Have no external dependencies, no network calls, no random seeds.

The simplest implementation that satisfies all three is hash(customer_id) % NUM_SHARDS with a stable hash function.

Write the module

import hashlib

NUM_SHARDS = 10


def get_shard_id(customer_id: str) -> int:
    hash_bytes = hashlib.md5(customer_id.encode()).digest()
    return int.from_bytes(hash_bytes[:4], "big") % NUM_SHARDS

import { createHash } from "node:crypto";

export const NUM_SHARDS = 10;

export function getShardId(customerId: string): number {
  const hashBytes = createHash("md5").update(customerId).digest();
  return hashBytes.readUInt32BE(0) % NUM_SHARDS;
}

Confirm it’s deterministic

A throwaway script. Run it twice and confirm both runs produce identical output:

Terminal

$python -c "from workflows.sharding import get_shard_id; print([get_shard_id(f'cust_{i:08d}') for i in range(10)])"
[3, 8, 1, 5, 9, 0, 4, 7, 2, 6]
$# Re-run.
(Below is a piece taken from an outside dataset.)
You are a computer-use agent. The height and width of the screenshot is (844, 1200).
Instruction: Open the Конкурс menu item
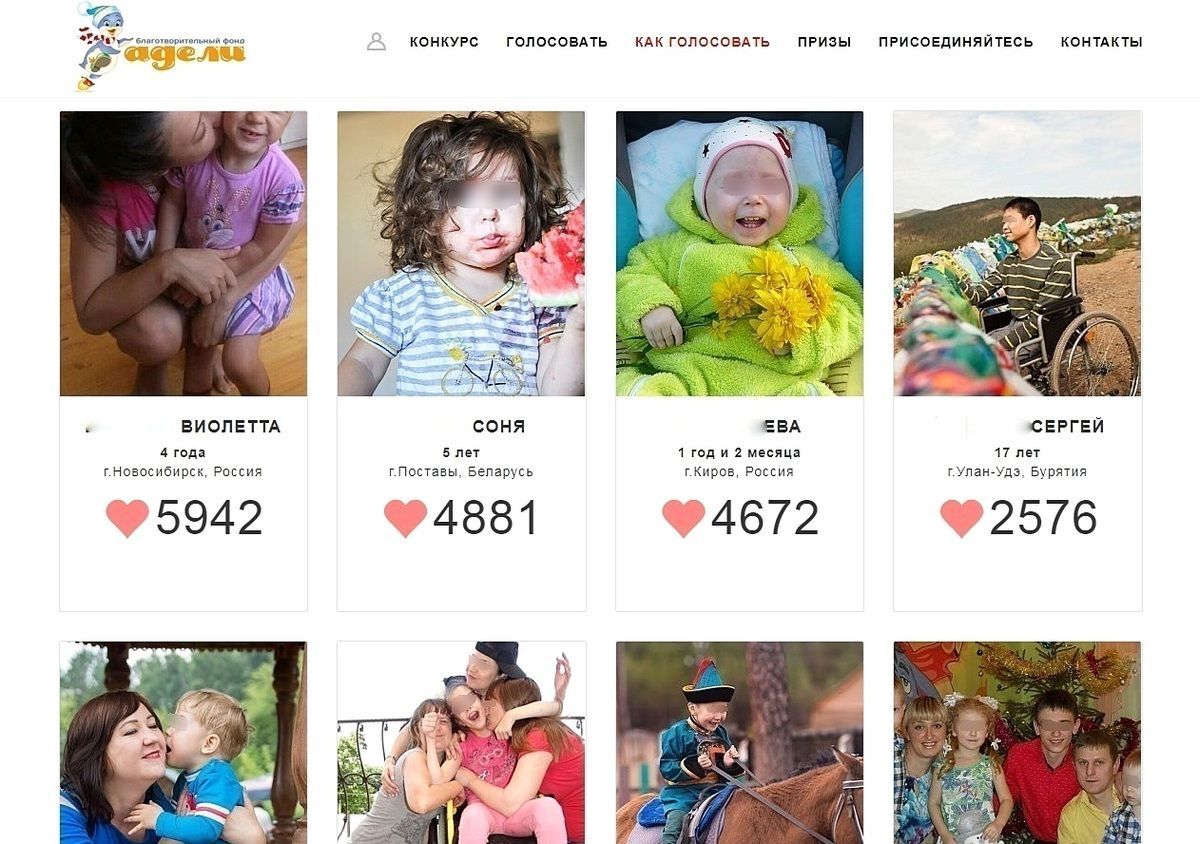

The output is byte-identical:
$python -c "from workflows.sharding import get_shard_id; print([get_shard_id(f'cust_{i:08d}') for i in range(10)])"
[3, 8, 1, 5, 9, 0, 4, 7, 2, 6]

Terminal

$npx tsx -e "import { getShardId } from './workflows/src/sharding'; console.log([...Array(10)].map((_, i) => getShardId('cust_' + String(i).padStart(8, '0'))))"
[3, 8, 1, 5, 9, 0, 4, 7, 2, 6]
$# Re-run. The output is byte-identical:
$# (same command again)
[3, 8, 1, 5, 9, 0, 4, 7, 2, 6]

If the two runs disagree, the hash function isn’t stable. That’s the single most common bug in shard routing.

Show hint

With 10 shards and 1M customers, you expect roughly 100K customers per shard. MD5 has enough entropy that the distribution is uniform to within a few percent (test it yourself with Counter(get_shard_id(...) for ...) on a sample). The same holds at 100 shards. The reason to cap shard count isn’t collision risk, it’s coordination overhead: every shard is its own Workflow instance, and each one needs to boot, run, and shut down.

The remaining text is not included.